● **GIVEN EXERCISE**
Rewrite the lines starting at the one containing "You are a computer-use" and ending at the one containing "This screenshot has height=563, width=750.", swapping "screenshot" for "screen capture" and keeping everything else the same. Leave the pictures out.

Start of SUPPLIED MATERIAL

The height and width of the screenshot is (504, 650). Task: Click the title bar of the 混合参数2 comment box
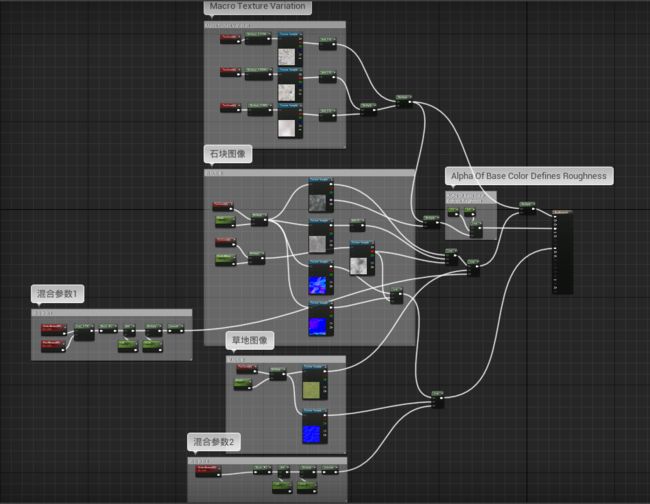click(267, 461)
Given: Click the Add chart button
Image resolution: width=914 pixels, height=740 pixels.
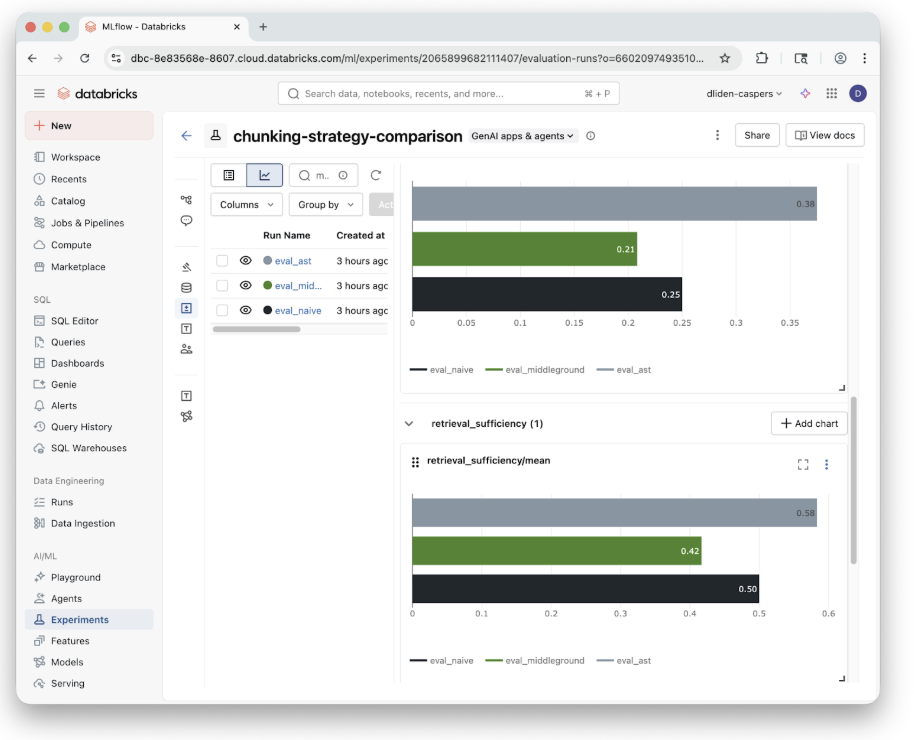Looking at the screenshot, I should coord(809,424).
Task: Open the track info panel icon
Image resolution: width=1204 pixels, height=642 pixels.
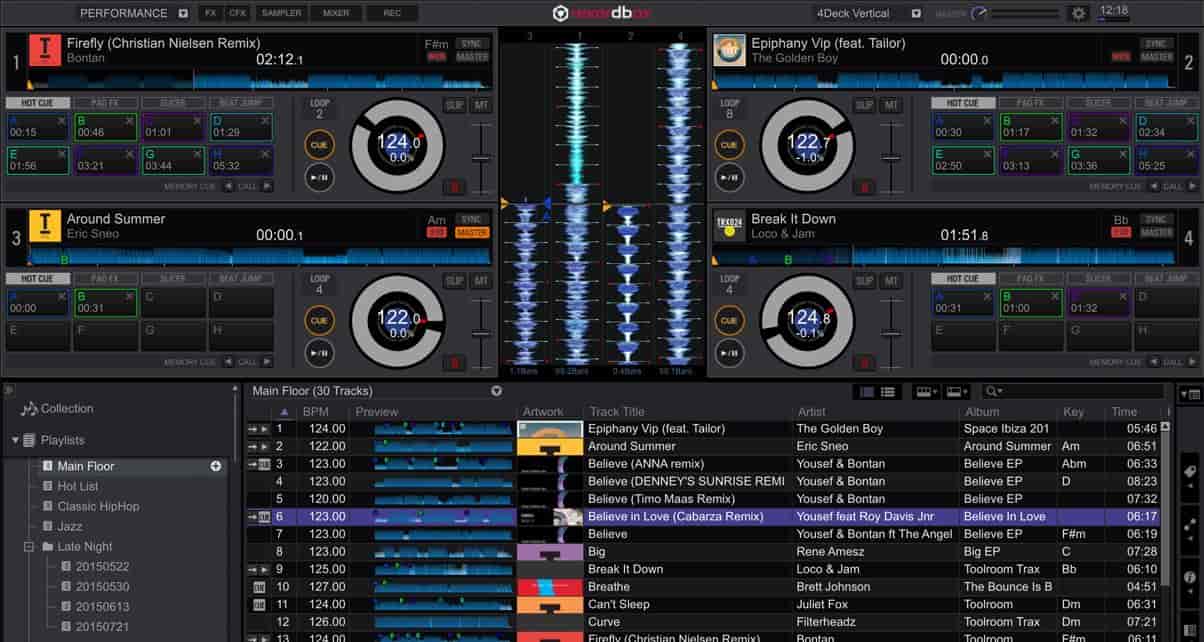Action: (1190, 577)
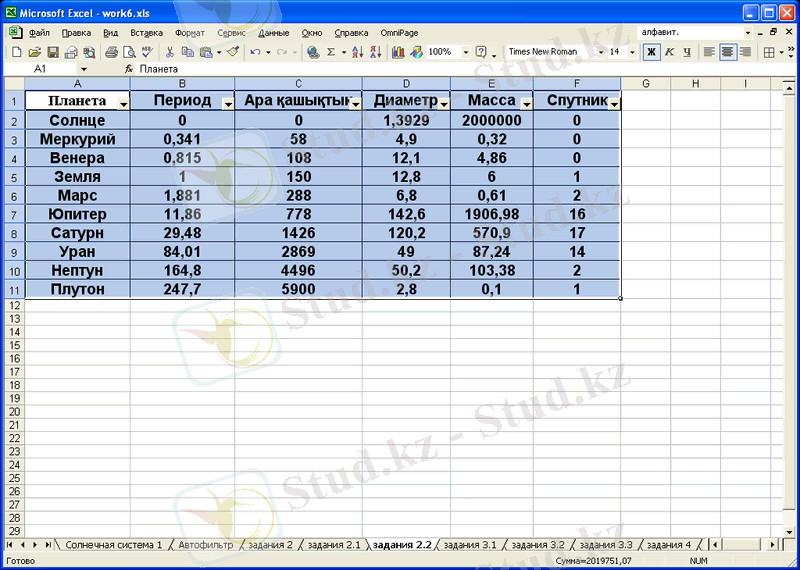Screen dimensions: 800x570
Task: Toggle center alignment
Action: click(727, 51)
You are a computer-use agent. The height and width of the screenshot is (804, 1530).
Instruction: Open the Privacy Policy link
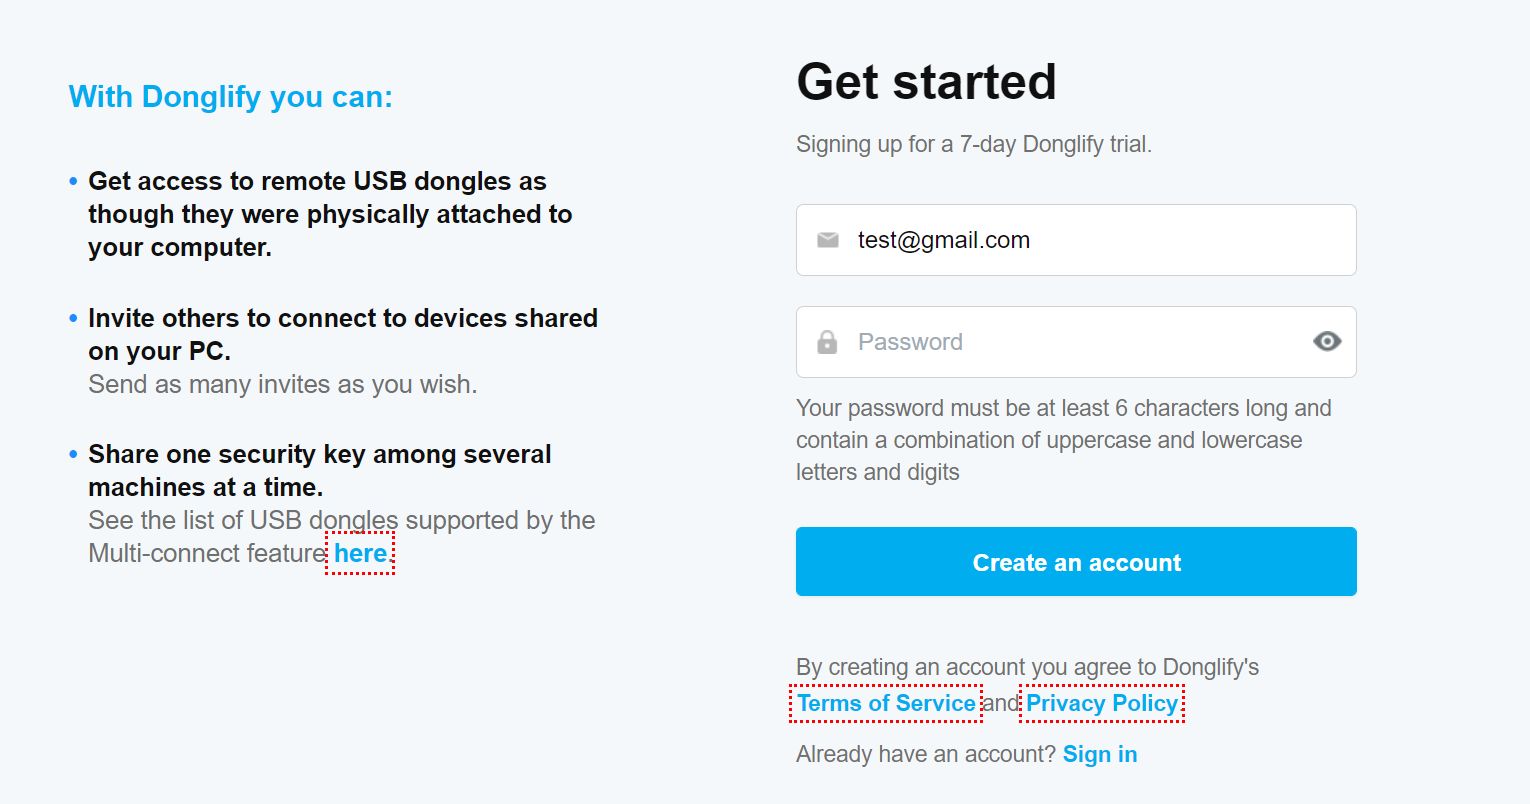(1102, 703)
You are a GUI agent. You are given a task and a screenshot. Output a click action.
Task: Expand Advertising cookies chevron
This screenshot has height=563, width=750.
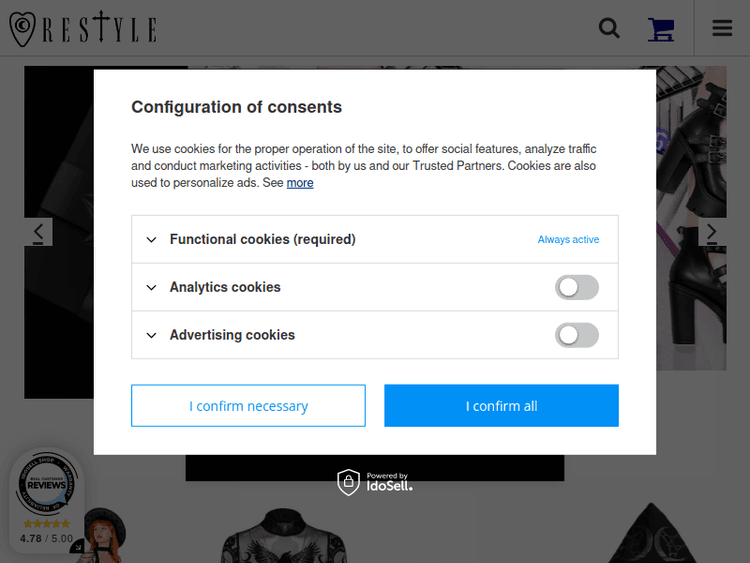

End of SUPPLIED MATERIAL
Start of SUPPLIED MATERIAL

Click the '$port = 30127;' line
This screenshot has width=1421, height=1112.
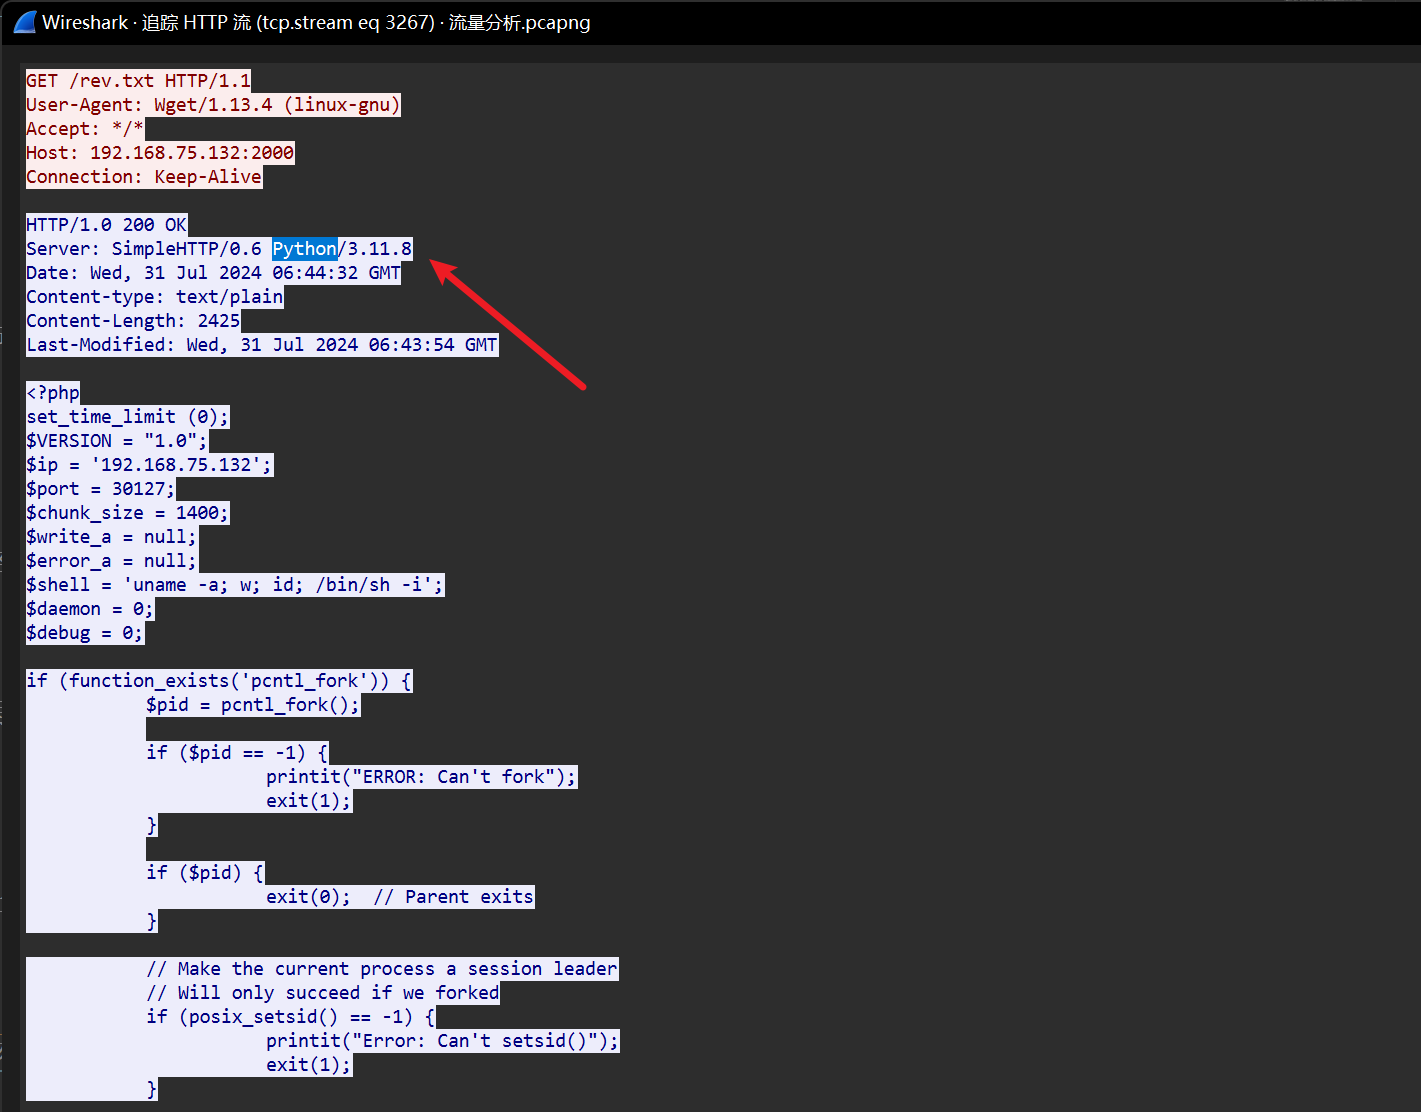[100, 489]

End of SUPPLIED MATERIAL

● **ANSWER TO THIS TASK**
You are a computer-use agent. The height and width of the screen capture is (804, 1530).
Instruction: Open the Privacy Policy link
(1102, 703)
You are a GUI agent. You are given a task and a screen capture. Output a click action.
Task: Expand Advertising cookies chevron
This screen capture has height=563, width=750.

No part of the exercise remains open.